- Task goal:
Extract every row below and reproduce each one word for word, keeping every character and line break unchanged.

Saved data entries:
::::::::

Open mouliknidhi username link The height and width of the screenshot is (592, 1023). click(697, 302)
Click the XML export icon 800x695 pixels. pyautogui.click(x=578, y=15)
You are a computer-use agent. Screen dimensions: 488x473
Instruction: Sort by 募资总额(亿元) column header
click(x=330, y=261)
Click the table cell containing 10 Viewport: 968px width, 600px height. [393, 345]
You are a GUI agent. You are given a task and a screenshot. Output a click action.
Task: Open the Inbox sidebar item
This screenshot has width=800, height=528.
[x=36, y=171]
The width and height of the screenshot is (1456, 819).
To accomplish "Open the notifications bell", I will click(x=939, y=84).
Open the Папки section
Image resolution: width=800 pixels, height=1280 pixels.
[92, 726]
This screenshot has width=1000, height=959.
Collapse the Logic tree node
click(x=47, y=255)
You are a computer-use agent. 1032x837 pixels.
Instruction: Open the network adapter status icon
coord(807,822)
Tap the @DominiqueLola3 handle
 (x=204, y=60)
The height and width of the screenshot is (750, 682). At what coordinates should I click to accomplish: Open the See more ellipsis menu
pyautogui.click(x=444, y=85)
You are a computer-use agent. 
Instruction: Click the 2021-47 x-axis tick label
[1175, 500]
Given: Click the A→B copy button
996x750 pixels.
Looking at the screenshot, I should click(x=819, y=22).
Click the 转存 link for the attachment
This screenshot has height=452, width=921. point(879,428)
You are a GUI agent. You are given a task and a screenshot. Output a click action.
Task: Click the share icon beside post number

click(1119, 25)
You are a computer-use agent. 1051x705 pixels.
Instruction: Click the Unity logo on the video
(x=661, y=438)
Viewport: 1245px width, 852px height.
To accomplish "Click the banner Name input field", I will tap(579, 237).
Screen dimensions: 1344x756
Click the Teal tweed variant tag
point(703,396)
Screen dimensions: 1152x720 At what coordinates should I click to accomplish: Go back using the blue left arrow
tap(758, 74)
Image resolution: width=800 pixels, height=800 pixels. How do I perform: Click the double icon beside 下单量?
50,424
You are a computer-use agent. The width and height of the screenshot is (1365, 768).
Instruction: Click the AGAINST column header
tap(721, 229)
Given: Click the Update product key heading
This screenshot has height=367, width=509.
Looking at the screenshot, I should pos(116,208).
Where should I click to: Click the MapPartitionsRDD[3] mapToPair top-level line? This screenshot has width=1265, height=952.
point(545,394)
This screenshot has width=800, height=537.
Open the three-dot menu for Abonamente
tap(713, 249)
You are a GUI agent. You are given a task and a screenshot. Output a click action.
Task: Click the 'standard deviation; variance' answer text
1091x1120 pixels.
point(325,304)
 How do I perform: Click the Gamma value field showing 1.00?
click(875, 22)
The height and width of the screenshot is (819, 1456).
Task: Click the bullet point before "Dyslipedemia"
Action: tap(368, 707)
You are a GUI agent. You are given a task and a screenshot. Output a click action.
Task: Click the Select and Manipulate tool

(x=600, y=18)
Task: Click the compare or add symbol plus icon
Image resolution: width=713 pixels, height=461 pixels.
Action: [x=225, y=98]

::::::::

- Expected answer:
Open mouliknidhi username link The height and width of the screenshot is (592, 1023). click(697, 302)
Click the XML export icon 800x695 pixels. pyautogui.click(x=578, y=15)
You are a computer-use agent. Screen dimensions: 488x473
Instruction: Sort by 募资总额(亿元) column header
click(x=330, y=261)
Click the table cell containing 10 Viewport: 968px width, 600px height. [393, 345]
You are a GUI agent. You are given a task and a screenshot. Output a click action.
Task: Open the Inbox sidebar item
This screenshot has width=800, height=528.
[x=36, y=171]
The width and height of the screenshot is (1456, 819).
To accomplish "Open the notifications bell", I will click(x=939, y=84).
Open the Папки section
Image resolution: width=800 pixels, height=1280 pixels.
[92, 726]
This screenshot has width=1000, height=959.
Collapse the Logic tree node
click(x=47, y=255)
You are a computer-use agent. 1032x837 pixels.
Instruction: Open the network adapter status icon
coord(807,822)
Tap the @DominiqueLola3 handle
 (x=204, y=60)
The height and width of the screenshot is (750, 682). At what coordinates should I click to accomplish: Open the See more ellipsis menu
pyautogui.click(x=444, y=85)
You are a computer-use agent. 
Instruction: Click the 2021-47 x-axis tick label
[1175, 500]
Given: Click the A→B copy button
996x750 pixels.
Looking at the screenshot, I should click(x=819, y=22).
Click the 转存 link for the attachment
This screenshot has height=452, width=921. point(879,428)
You are a GUI agent. You are given a task and a screenshot. Output a click action.
Task: Click the share icon beside post number

click(1119, 25)
You are a computer-use agent. 1051x705 pixels.
Instruction: Click the Unity logo on the video
(x=661, y=438)
Viewport: 1245px width, 852px height.
To accomplish "Click the banner Name input field", I will tap(579, 237).
Screen dimensions: 1344x756
Click the Teal tweed variant tag
point(703,396)
Screen dimensions: 1152x720 At what coordinates should I click to accomplish: Go back using the blue left arrow
tap(758, 74)
Image resolution: width=800 pixels, height=800 pixels. How do I perform: Click the double icon beside 下单量?
50,424
You are a computer-use agent. The width and height of the screenshot is (1365, 768).
Instruction: Click the AGAINST column header
tap(721, 229)
Given: Click the Update product key heading
This screenshot has height=367, width=509.
Looking at the screenshot, I should pos(116,208).
Where should I click to: Click the MapPartitionsRDD[3] mapToPair top-level line? This screenshot has width=1265, height=952.
point(545,394)
This screenshot has width=800, height=537.
Open the three-dot menu for Abonamente
tap(713, 249)
You are a GUI agent. You are given a task and a screenshot. Output a click action.
Task: Click the 'standard deviation; variance' answer text
1091x1120 pixels.
point(325,304)
 How do I perform: Click the Gamma value field showing 1.00?
click(875, 22)
The height and width of the screenshot is (819, 1456).
Task: Click the bullet point before "Dyslipedemia"
Action: tap(368, 707)
You are a GUI agent. You are given a task and a screenshot. Output a click action.
Task: Click the Select and Manipulate tool

(x=600, y=18)
Task: Click the compare or add symbol plus icon
Image resolution: width=713 pixels, height=461 pixels.
Action: [x=225, y=98]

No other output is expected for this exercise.